Novartis halts distribution of generic heartburn medication

Novartis AG's Sandoz division said Wednesday it has stopped distributing generic versions of  the popular heartburn medication Zantac worldwide pending investigations from U.S. and European health regulators into a potentially cancer-causing ingredient in both branded and generic versions of the treatment.

The Sandoz division of the Switzerland-based Novartis said it made a "precautionary distribution stop" of medicines containing ranitidine, the generic treatment for stomach acid and ulcers.  A distribution halt is different from a recall and means that existing stock of the drugs in pharmacies or stores can still be sold, according to Reuters.

"Our internal investigation is ongoing to determine further details," a Novartis spokesman said. 
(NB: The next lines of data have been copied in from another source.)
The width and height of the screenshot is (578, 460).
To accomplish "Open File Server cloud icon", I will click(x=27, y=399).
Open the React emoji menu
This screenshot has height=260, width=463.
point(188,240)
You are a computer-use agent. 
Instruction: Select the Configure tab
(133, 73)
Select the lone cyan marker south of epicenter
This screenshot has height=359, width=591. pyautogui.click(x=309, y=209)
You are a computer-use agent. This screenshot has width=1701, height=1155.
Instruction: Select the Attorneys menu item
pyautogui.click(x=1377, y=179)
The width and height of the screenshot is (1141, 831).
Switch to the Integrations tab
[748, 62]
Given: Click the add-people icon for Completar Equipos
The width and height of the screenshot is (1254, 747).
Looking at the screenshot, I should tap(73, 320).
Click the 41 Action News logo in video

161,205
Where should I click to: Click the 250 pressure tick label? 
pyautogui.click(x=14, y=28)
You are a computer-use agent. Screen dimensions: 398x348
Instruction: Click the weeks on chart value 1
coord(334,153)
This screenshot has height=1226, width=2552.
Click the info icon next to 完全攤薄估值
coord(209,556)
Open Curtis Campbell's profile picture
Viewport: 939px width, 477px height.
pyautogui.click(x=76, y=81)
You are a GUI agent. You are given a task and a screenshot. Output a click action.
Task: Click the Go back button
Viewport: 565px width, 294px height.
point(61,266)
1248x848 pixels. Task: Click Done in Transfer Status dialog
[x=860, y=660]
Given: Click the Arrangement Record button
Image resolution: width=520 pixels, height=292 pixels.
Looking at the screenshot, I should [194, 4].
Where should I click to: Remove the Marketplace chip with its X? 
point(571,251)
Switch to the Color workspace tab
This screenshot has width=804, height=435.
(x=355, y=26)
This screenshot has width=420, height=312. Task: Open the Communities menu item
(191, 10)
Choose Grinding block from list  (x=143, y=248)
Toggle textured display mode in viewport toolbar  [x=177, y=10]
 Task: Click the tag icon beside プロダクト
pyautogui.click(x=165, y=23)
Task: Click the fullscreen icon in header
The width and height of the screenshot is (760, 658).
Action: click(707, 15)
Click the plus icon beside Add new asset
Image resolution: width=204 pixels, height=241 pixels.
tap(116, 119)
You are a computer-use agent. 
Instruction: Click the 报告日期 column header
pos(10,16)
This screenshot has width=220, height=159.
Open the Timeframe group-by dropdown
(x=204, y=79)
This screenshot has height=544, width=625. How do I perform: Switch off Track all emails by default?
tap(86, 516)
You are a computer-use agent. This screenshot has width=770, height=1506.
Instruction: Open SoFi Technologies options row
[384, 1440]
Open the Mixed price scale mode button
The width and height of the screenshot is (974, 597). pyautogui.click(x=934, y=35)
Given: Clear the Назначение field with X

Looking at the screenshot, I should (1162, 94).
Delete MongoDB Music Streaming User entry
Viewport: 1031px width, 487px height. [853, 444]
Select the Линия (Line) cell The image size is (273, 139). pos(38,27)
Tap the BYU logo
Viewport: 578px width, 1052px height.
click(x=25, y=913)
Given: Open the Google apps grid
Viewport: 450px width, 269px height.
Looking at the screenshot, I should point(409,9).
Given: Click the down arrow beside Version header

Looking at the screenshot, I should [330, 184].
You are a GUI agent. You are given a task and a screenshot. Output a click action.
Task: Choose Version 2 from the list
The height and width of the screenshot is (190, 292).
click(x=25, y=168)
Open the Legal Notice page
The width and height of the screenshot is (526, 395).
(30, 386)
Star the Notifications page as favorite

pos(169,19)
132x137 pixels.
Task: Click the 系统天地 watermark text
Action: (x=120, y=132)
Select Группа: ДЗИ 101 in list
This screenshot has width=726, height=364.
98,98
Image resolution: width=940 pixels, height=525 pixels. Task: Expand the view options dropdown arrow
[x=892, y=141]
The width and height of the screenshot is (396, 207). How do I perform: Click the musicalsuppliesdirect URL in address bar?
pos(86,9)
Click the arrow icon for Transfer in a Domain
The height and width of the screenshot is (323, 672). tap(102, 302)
Meanwhile, the French pharmaceutical company that makes Zantac, Sanofi, said in a statement Wednesday "there are currently no plans to stop distributing or manufacturing Zantac or other ranitidine products outside of Canada." The Sanofi statement added that "we are conducting our own robust investigations to ensure we continue to meet the highest quality safety and quality standards."

The Novartis decision to halt distribution of generic ranitidine treatments follows a Friday announcement from the U.S. Food and Drug Administration that the drug contained a "probable" carcinogenic chemical in a type of nitrosamine called N-nitrosodimethylamine, or NDMA.

The federal agency said NDMA is dangerous in large quantities, but the amount found in the heartburn drugs barely exceeds levels found in common foods. For now, U.S. health officials said patients can continue taking Zantac and similar heartburn medications, but prescription patients can consult their doctors if they want to switch to other treatments

NDMA is the same chemical that has been linked to dozens of recalls of prescription blood pressure drugs in the past year, including a commonly prescribed one called valsartan. The recalled drugs, which were manufactured in China, had higher levels of the NDMA chemical than U.S. health officials deemed acceptable. 

Agency officials said the FDA is investigating whether low levels of the carcinogen in heartburn medication is a risk to patients and will post its findings as soon as possible. 

— The Associated Press contributed to this report

Editor's note: This story has been corrected to make clear that Novartis stopped distributing generic versions of the heartburn medication Zantac. It also now includes information that Zantac maker Sanofi has no plans to stop distributing or making Zantac and its generic versions outside of Canada.